Some of my more Anabaptistically inclined readers might be interested in this post from David Swartz’s blog. Swartz is a scholar of American evangelicalism, and his fascinating dissertation chronicles the emergence of the so-called “Evangelical Left.” Among the many topics covered in his manuscript, Swartz discusses Anabaptists groups’ involvement in this emergent movement.
Over at Toddlers and Scholars, Swartz offers a snippet about a lecture he recently delivered to faculty colleagues at Asbury University:
This morning I gave a lecture to the Asbury faculty. The title was “More with Less: What a Cookbook Can Tell Us about Religious Culture in the 1970s.” Despite its preachy tone, unconventional recipes, and obscure Mennonite publisher, More with Less has sold about a million copies. In the lecture I tried to explain how that could happen in spite of these liabilities.
I love the front cover of the cookbook: it’s pretty ugly, but it’s rich symbolically. There’s a globe to represent the globe, a dove to represent peace, a cross to represent an evangelical devotion to Jesus, and a bunch of beans to represent ecological stewardship.

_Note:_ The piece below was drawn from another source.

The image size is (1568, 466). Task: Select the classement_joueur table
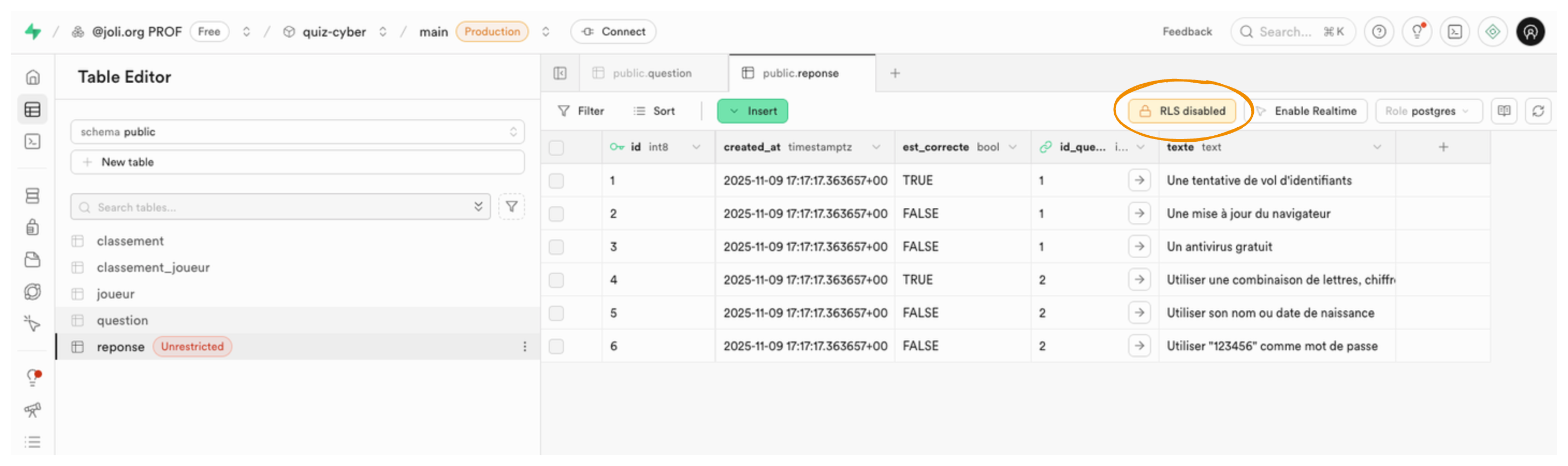[x=153, y=267]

Hopefully a full version of Swartz’s essay will appear in the near future — either in article form or as part of his forthcoming manuscript from the University of Pennsylvania Press. In the meantime, I’m looking forward to reading Swartz’s contribution to the recently released collection The Activist Impulse, “Rebaptizing Evangelicalism: American Anabaptists and the 1970s Evangelical Left.” (Maybe he’ll talk about More With Less in that piece, too!)

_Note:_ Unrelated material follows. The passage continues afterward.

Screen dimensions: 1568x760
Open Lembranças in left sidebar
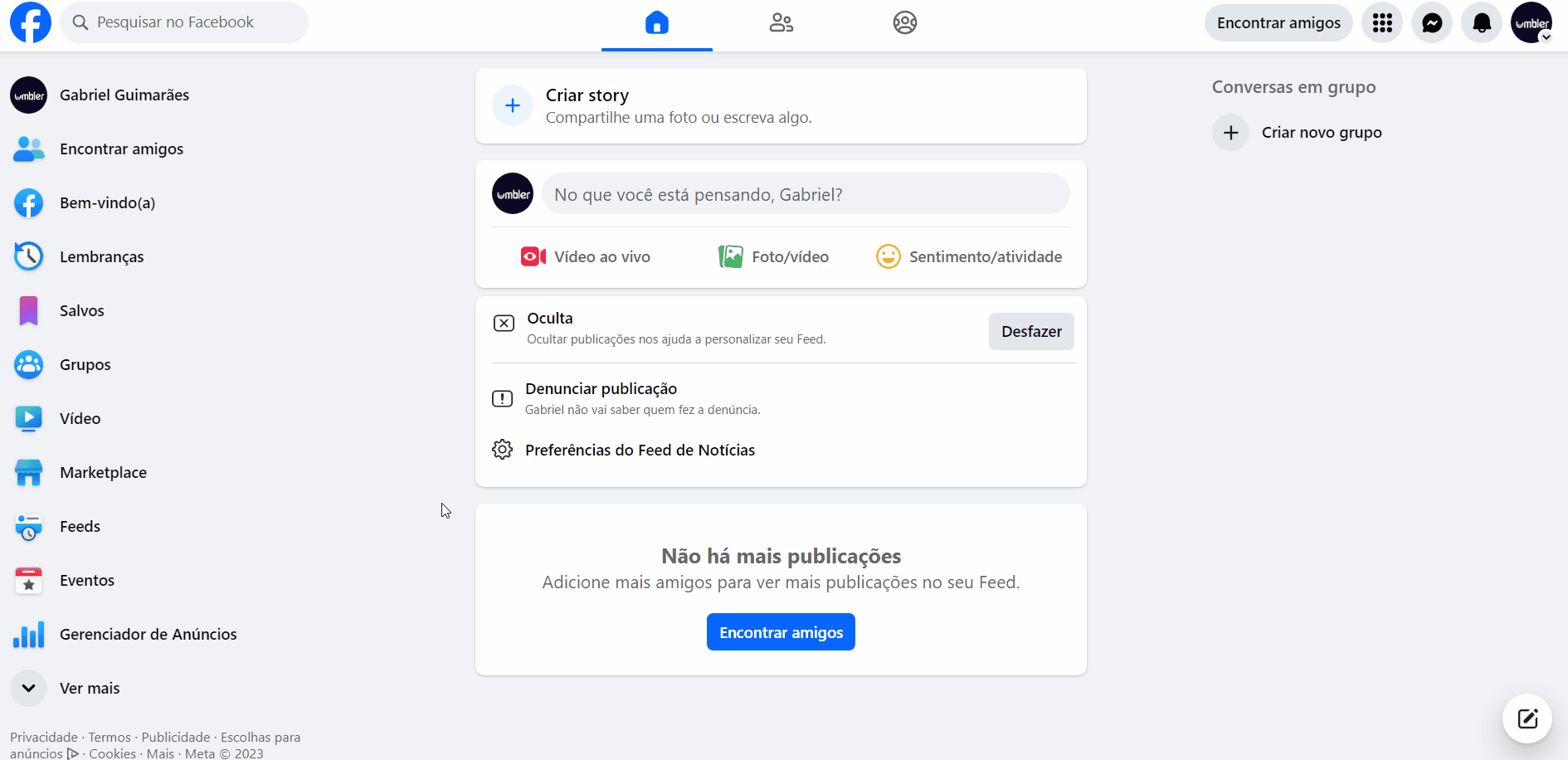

I beg to differ with Swartz calling the cover art ugly. Remember, this was the 1970s and for it’s day, the cover was trendy. I loved this book. It set the tone for my approach to homemaking as a young bride.
I’ve also had my copy since it was initially published. Some pages have–evidence of being well-loved! When we recently went through my mother’s things, my daughter claimed Mom’s copy of More With Less.